The amount of work I had to cram into the 3 days I had meant there wasn't much time to actually be in the place.

My home was a hotel room that was quite comfortable and, with an exterior entry, very convenient to getting going.

Carole will tell you. I always take pictures of the hotel rooms where we stay. It's part of the trip experience and I like to document my trips. I should go through all the travel photos I have and dig out the room photos to see how rooms have changed over the decades of travel I've done.

I had 20 minutes on Thursday so I dashed over to the river. This is as close to Iowa as I got.

Iowa would be those bluffs in the distance. I had hoped I'd have a chance to visit my dad's grave and to have lunch or dinner with my niece and her family but there just was not time. It was important to me to be down by the Mississippi, even for all of 10 minutes. So, off to St. Feriole Island I went.

The Mississippi was still high from the snow melt and the huge amounts of rain dumped into the watershed earlier in the month.

In years past, both the Delta Queen and the Mississippi Queen riverboats would stop in the summer in Prairie along the waterfront on their way to and from Minneapolis. President Jimmy Carter traveled one of the boats when he was in office, incurring the wrath of passengers by jogging in the early morning hours and waking them up. I remember seeing both of them here. In the summer, this is a wonderful place to be.

There are plaques around the park detailing the area.

These markers describe the area, the history of the park and the history of Prairie. Since I was last here, a lot of money has been sunk into improvements in the park from the brick walkways to benches to landscaping.

While the history of the area around Prairie goes back to at least 1400 BC with the native American mound builders whose works are preserved at Effigy Mounds National Park, native Americans used the park area for gatherings for thousands of years. This part of the US was mapped by Louis Jolliet and Pere Marquette. One of Prairie's big events held in the park is the Rendezvous, which is a reenactment of an 1840 fur trader's encampment.
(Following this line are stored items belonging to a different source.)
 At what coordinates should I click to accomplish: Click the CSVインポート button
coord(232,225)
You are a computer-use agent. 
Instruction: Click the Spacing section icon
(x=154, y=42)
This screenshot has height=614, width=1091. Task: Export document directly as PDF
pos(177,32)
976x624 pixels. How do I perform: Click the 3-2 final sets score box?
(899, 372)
Head to this link and look up mid-June for details. It's one of those things I should do because it started after I left the area, but when someone says, "I'm going to the Rendezvous", you know exactly where they are going.

The biggest attraction on the island is Villa Louis. This Victorian mansion with attendant buildings was build by a successful fur trader, Hercules Dousman. His son built the current mansion and updated the grounds that one tours.
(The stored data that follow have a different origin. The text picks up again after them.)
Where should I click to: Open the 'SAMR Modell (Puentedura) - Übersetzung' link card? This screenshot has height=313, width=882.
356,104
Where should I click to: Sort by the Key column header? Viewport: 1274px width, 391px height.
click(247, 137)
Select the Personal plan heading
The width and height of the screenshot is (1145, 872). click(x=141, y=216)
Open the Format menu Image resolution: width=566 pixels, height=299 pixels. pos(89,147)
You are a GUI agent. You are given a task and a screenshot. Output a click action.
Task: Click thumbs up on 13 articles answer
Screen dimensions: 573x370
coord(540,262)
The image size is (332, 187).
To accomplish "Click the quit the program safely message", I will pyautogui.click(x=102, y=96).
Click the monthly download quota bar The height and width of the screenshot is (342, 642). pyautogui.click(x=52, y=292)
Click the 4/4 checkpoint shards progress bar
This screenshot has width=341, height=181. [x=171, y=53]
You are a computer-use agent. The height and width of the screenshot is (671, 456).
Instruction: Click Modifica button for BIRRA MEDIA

The other big building standing is the former railroad depot, community building and freight house. Dousman had a hand in building this, too, feeling that a city the size of Prairie deserved a building as impressive as it.

The upper floors are empty. The first floor is used in the summer for events and you can book wedding receptions in the building.

When I was growing up, this wasn't as nice as it is now. The railroad occupies the south end of the island. There are still train cars and an engine there now. A great number of people had homes, both summer and all year, on the island and they were in various stages of repair. There were some seedy bars and a place to rent a boat for fishing. Villa Louis was here, as it's been a part of the Wisconsin Historical Society since the 1950's, but driving to it wasn't the nice drive it is now. There also wasn't a lot to park in. You parked along the roads.

Friday was a much better day than Thursday but I had no time on Friday to come sit along the river.

I was quite nostalgic for dad suddenly saying, "Come kids. We're going to Prairie." We'd pile into the car and drive over here for ice cream and a walk along the river. I would imagine, however, it's still a destination for people in Wisconsin and Iowa. I'll bet you can even get ice cream in the summer.